I heard a
minister preaching on the sin of anger. He said anger has no positive benefits
and can only bring harm and often destruction to the person that is angry. He
added that often the person you are angry with does not care that you are angry
and may not even know that you are angry or what you are angry about. It
brought to mind my own personal experience with anger. I agree when you keep
your anger suppressed inside you the person you are angry with may not know you
are angry, they may not care and may not realize they have done something to
offend you, but I disagree that anger cannot be a motivator and have positive
effects.
My father
died when I was in my early teens. His oldest brother was a real jerk. After my
father’s funeral he was standing on our back porch talking with some relatives
and said, “I do not know what will happen to that boy. He has never had to work
a day in his life, but I sure the hell am not going to help them.” He did not
know that I was listening to him from inside the door.
My mother
was in her bedroom with her sister crying. I went in and ask her to promise me
one thing. She said I cannot promise you anything unless you tell me what it
is. I told her promise me you will never ask anyone for any help. She asks why
I would make such a request and I ask her to just promise me and she did.
My anger
towards my uncle motivated me to succeed and with the help of God I accomplish
all my goals in life and more. He never knew I was angry, but that did not matter
to me. I was determined to have more money and be more successful than he ever was
and I succeeded.
No one knew
how I felt about him or what he had said until he died. My grandmother informed
me he had died and wanted to know when I would be arriving for the funeral. I
informed her I would not be coming to the funeral which shocked her. She asks
why and I told her. I then called my mother and told her if our family send
flowers for her not to put my name on them and she ask why and I told her.
Following my
father’s death I went to work after school and on weekends. I finished high
school, got a Master’s Degree in Theology with minors in psychology,
government, philosophy and history. It took me eight years to complete college
because I had to work and attend classes. We never ask or received any help
from anyone, except God.
During my
lifetime I have pastored a church, owned a grocery store, electronics store,
café, janitorial service and still own stock in an automotive repair shop. I never experienced a failure in my life. The
secret to my success was the motivation I receive from the anger I had for my
uncle. I give the Holy Spirit credit for giving me the knowledge to turn my
anger into positive energy because I was young and would not have known it on
my own.
Anger can
create the most powerful energy that a human can have and if channeled in the
right direction can work miracles. Anger
is not bad or good, what you do with anger will determine if it results will be
bad or good.
Anger is like
fire it can be helpful or harmful. You can use fire to destroy or you can use
it to benefit you. It is what you do with the energy from the fire that
determines if it is good or bad. The same is true with anger you can use the
energy from anger to harm or to benefit. Energy cannot be destroyed, but it can
be transformed for good or evil. You
determine how you will use the energy from anger.
You may keep
your anger inside and think you have it under control, but the energy from
anger is still there. It is inside eating away at you. High blood pressure,
ulcers, colitis, and other digestive diseases are common in people who keep
their anger inside of themselves. Or, you can put the energy from anger to work
and produce a positive outcome.
I did not
tell anyone that I was angry, but I did not keep it stifled inside, I put the
energy from my anger to work for my good. You can share your anger with
everyone you come in contact with and explain how you were wronged and each
time you tell the story you add gasoline to the flames of your anger. You use
your anger to produce more anger. It is nothing wrong with seeking help from
someone that can help, but it is a waste of time just to rehash the same story
over and over. I would have gone to someone that I knew could help, but I did
not have a person like that in my life at the time. Nothing positive comes from
using the energy from your anger to complain.

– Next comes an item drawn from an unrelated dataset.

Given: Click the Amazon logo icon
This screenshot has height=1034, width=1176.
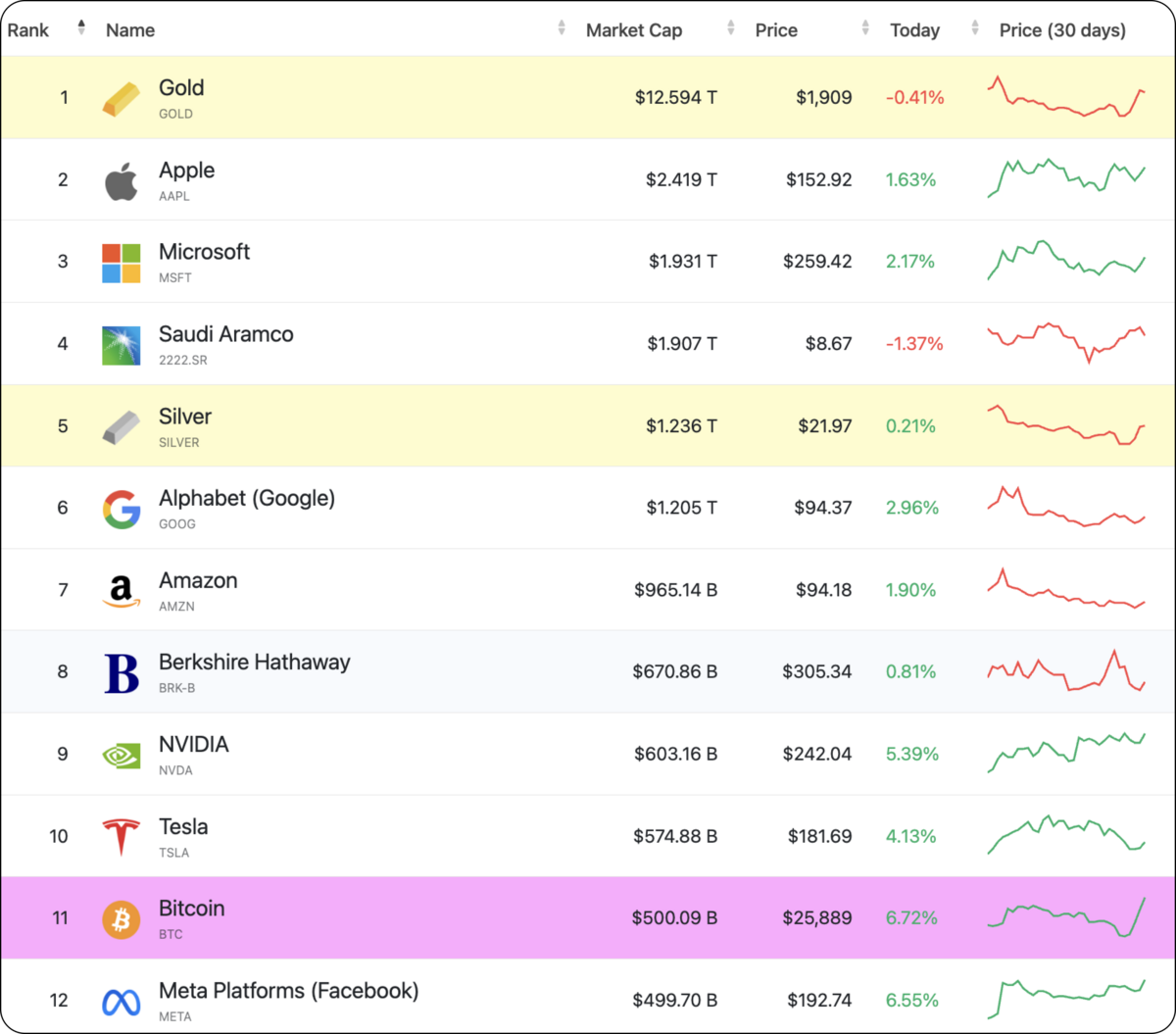Looking at the screenshot, I should click(x=122, y=591).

I chose to use the energy of my anger to
motivate me into creating a better situation. I discovered later that this is
the highest purpose for the energy that comes from anger and is probably why
God gave us the emotion of anger. It is the greatest motivator you can have.
The energy from anger can give you the opportunity to create something better
out of the situation that created the anger.
I was
determined to set boundaries and earn the respect that I thought I deserved. I
knew I was not worthless as my uncle thought. It is interesting that he lived
in Florida and we lived in Texas and I had not even seen the man for a total of
ten days in my life. My father avoided him because as I said earlier he was a
jerk. I am sure he would roll over in his grave if he knew he was responsible
for much of my success and had motivated me to be the most successful person in
our family.
Do not be
ashamed of your anger. Transform your anger energy into motivation so that you
might discover ways to change the situation into one in which will benefit all
those around you. The results from the energy from my anger has allowed me
to provide good incomes for over one hundred families, support my mother, until
her death, pay college tuition for deserving people, pay hospital bills for
people that needed some assistant, do all kinds of charity work and brought me
tremendous joy in the process. Don’t waste anger put it to good use!